[Your objective]:
Check every line of the material for the word "agent". Copy those that have it.

┄┄┄┄┄┄┄┄┄┄

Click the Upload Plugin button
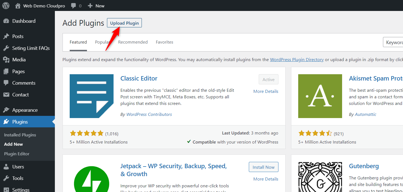 coord(124,23)
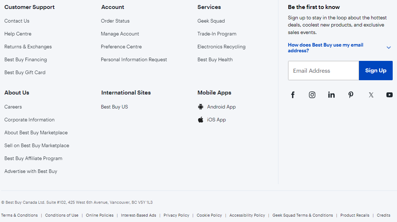Open Best Buy's Instagram profile
397x222 pixels.
pos(312,95)
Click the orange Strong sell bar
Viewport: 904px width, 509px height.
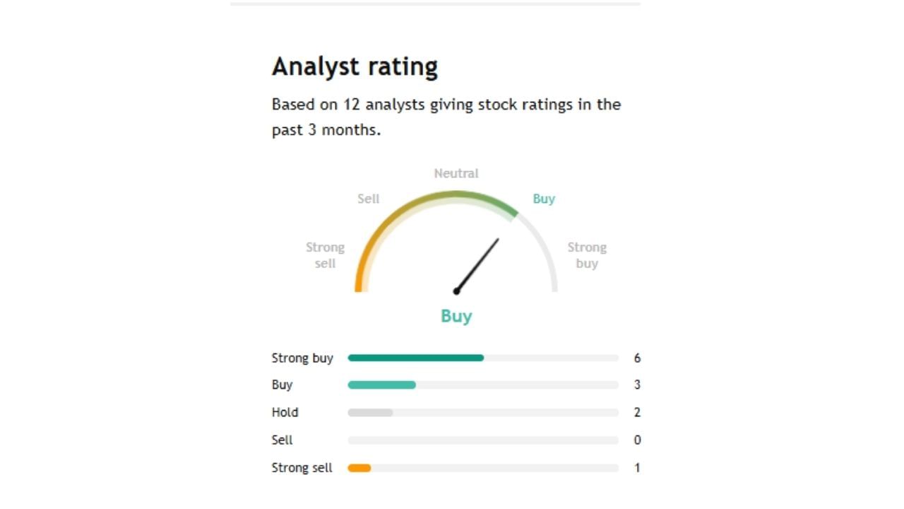(359, 467)
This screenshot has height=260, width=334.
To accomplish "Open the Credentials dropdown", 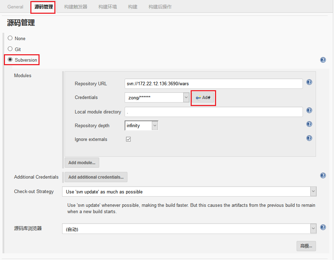I will 157,98.
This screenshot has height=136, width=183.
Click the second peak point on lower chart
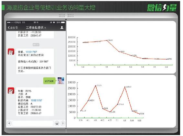click(x=125, y=87)
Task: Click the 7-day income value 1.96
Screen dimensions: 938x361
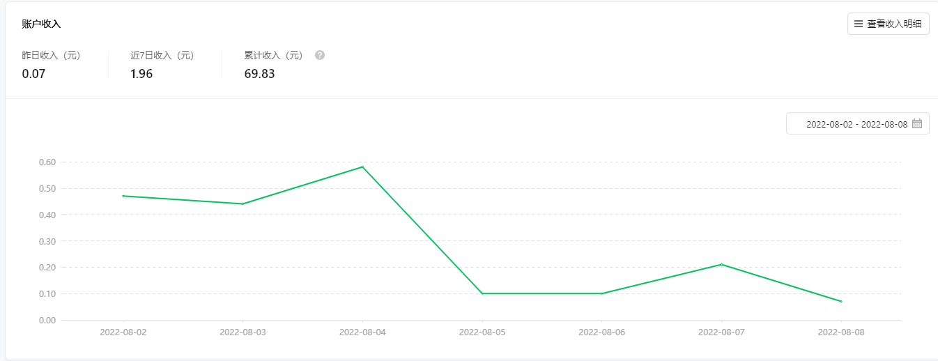Action: click(x=141, y=74)
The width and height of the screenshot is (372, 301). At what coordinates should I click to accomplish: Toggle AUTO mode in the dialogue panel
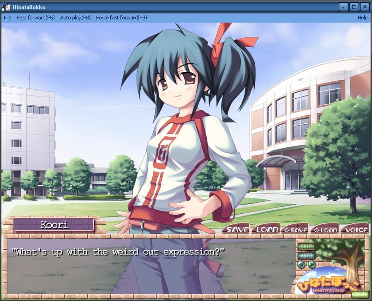[306, 255]
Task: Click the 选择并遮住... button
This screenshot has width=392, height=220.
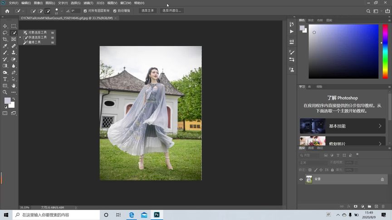Action: [x=171, y=10]
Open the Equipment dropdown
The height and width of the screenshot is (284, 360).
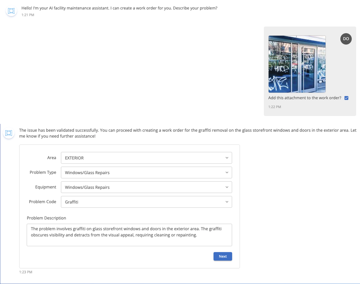click(146, 187)
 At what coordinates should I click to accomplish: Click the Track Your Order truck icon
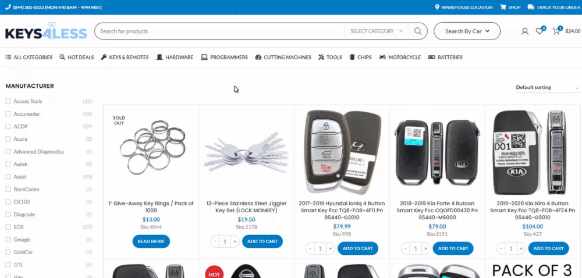[531, 7]
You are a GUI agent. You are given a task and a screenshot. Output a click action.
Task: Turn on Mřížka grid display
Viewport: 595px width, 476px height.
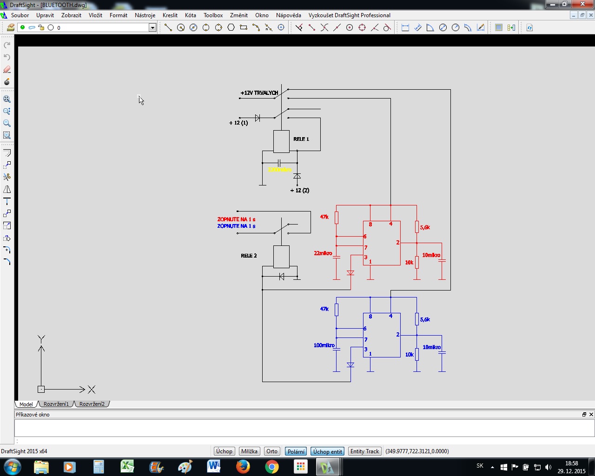click(249, 451)
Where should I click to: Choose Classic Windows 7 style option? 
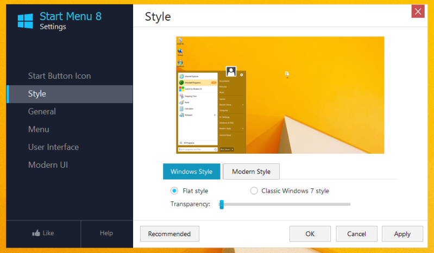coord(254,191)
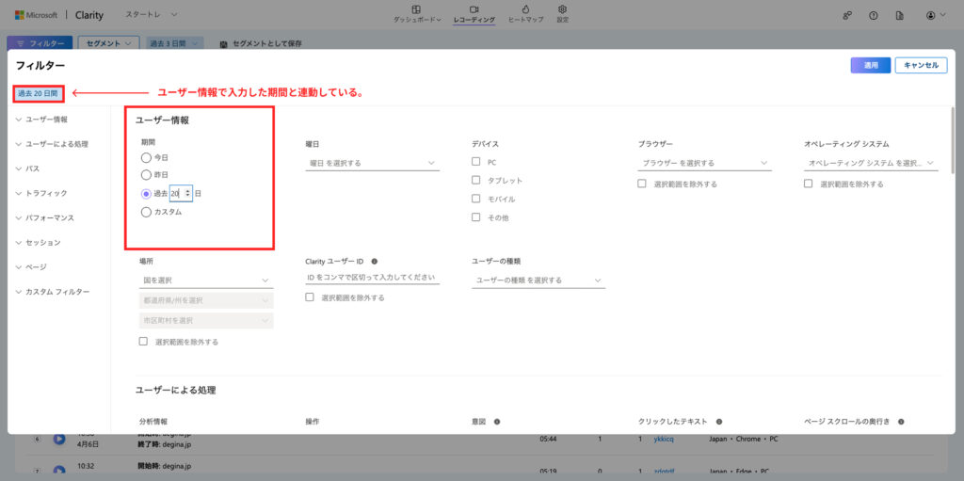Open the ヒートマップ flame icon
This screenshot has height=481, width=964.
pyautogui.click(x=525, y=9)
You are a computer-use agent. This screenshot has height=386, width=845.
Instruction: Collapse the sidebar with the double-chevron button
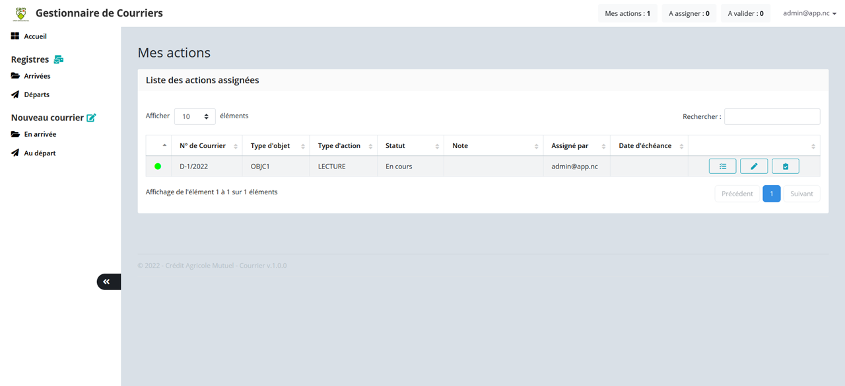[x=107, y=282]
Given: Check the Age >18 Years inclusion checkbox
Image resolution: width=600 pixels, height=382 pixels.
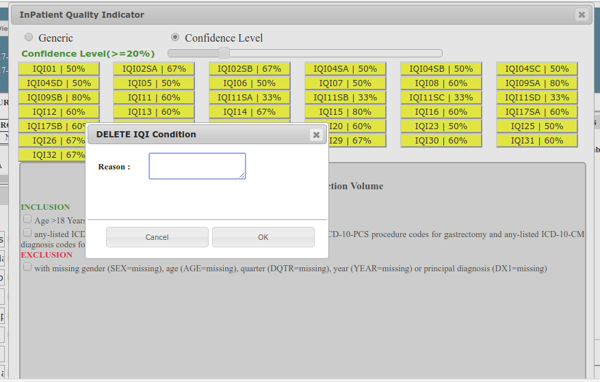Looking at the screenshot, I should point(27,219).
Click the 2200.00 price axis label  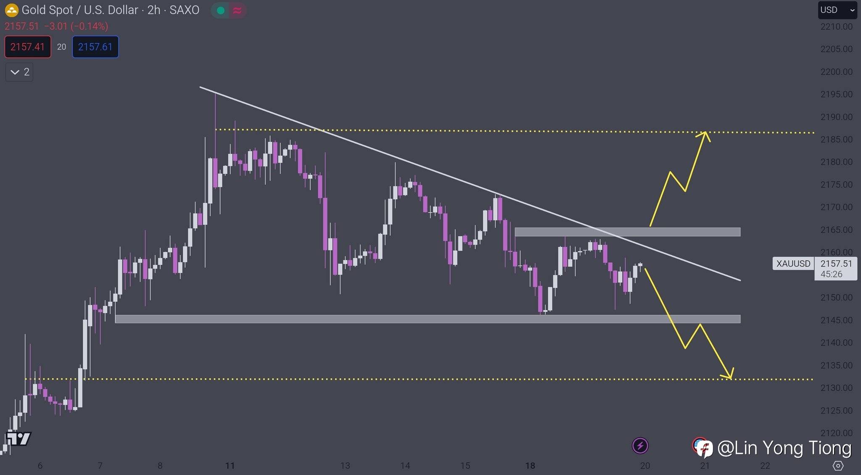pos(836,71)
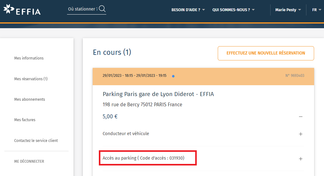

┄┄┄┄┄┄┄┄┄┄

[Exercise result]:
You are a GUI agent. You are given a task and a screenshot. Output a click action.
You are a computer-use agent. This screenshot has height=386, width=845.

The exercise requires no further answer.